Driver Profile:
Dale Jarrett finished fifth in the Winston Cup standings in 2001, the seventh straight season in which he's been in the top-five. Four inopportune accidents were the only thing that prevented Jarrett from marching further up the standings as he fell another spot after winning the 1999 Winston Cup championship.
Jarrett won four times and had four Bud Poles and added 12 top-five and 19 top-10 finishes. He was tied atop the Winston Cup standings with eventual champion Jeff Gordon for two consecutive weeks in July, but an a pair of accidents at Pocono in July started a four-race stretch that knocked him out of the championship chase when he finished 41st, 12th, 31st and 37th.
Qualifying continued to be a strong suit for Jarrett, who lined up in the top-25 29 times in 36 starts. For the second straight season, Jarrett discovered, as he had in his Winston Cup title defense that it's a fine line between waltzing to a championship and simply struggling to keep up.
The Conover, N.C., native for the second straight year in his 18-year career was hurt by sub-par finishes, with six of 30th or worse.
Jarrett began racing in 1977 in the Limited Sportsman Division at Hickory Motor Speedway, where his father, two-time NASCAR Grand National champion Ned Jarrett, was once the track promoter.
He began his Winston Cup career in 1984 while still competing on the Busch Series, in which he began competing in 1982, the series' first year.
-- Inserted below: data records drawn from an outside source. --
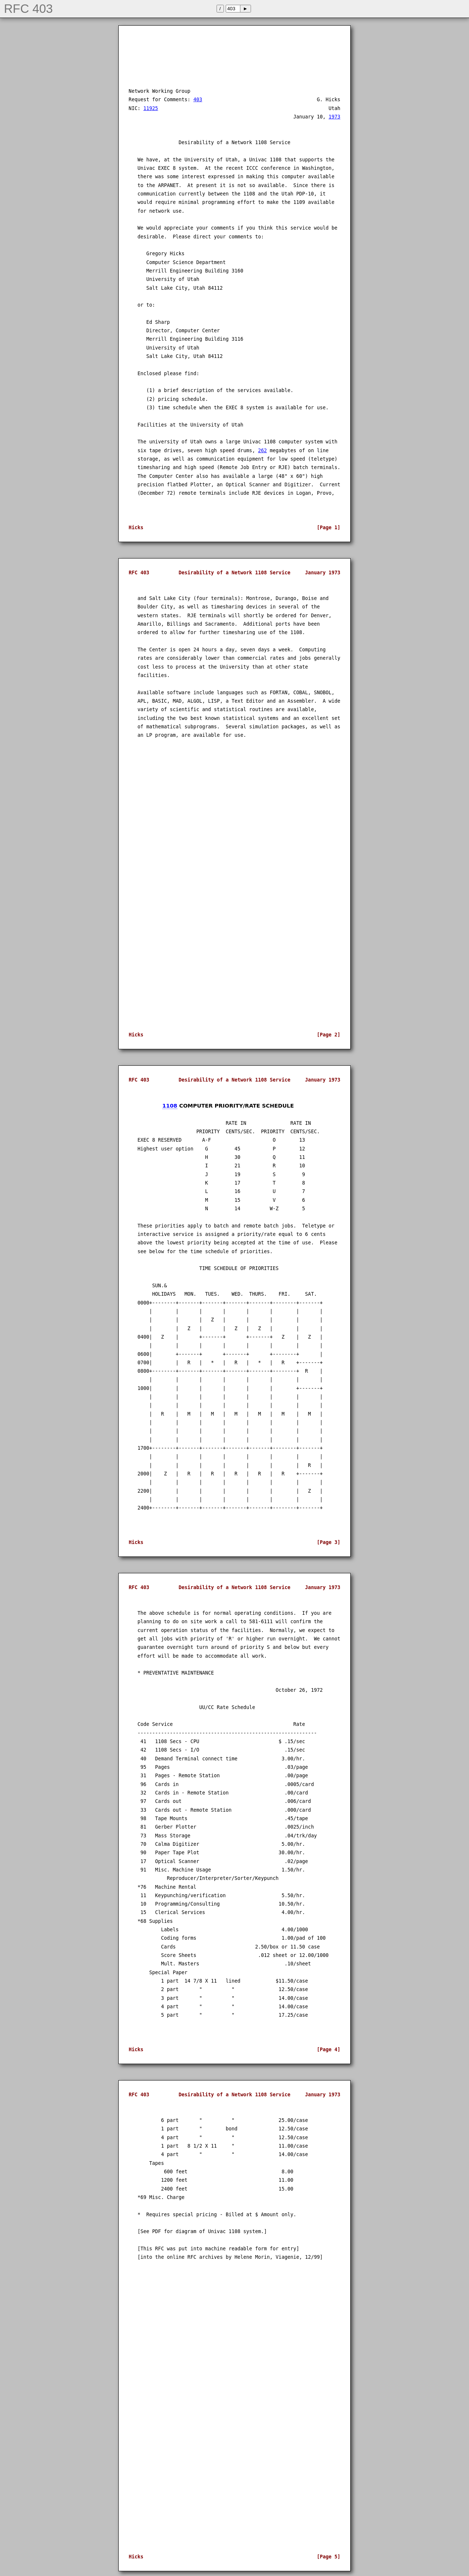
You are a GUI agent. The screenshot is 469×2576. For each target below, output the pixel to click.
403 (197, 99)
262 (262, 450)
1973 (334, 117)
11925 (150, 108)
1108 (169, 1105)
His first Winston Cup win came in his 129th start at the 1991 Champion 400 at Michigan International Speedway, in a Wood Brothers car following a fender-banging duel to the finish line with the late Davey Allison.
The win that truly launched the current phase of his career came in 1993 with Joe Gibbs Racing, in the Daytona 500 -- his first of three scores in that race. That season he would finish fourth overall in series points. He stumbled a bit the following two years, finishing out of the top-10 in both 1994 and 1995, but since 1996 only Jarrett has finished in the top-five in points every year, establishing himself as one of the true elite in the sport, with 28 career victories.
Jarrett earned 2000 "True Value Man of the Year" honors for his charity work, including his position as national spokesperson, with wife Kelley, for the Susan G. Komen Breast Cancer Foundation. It was the second time he has been cited with the award.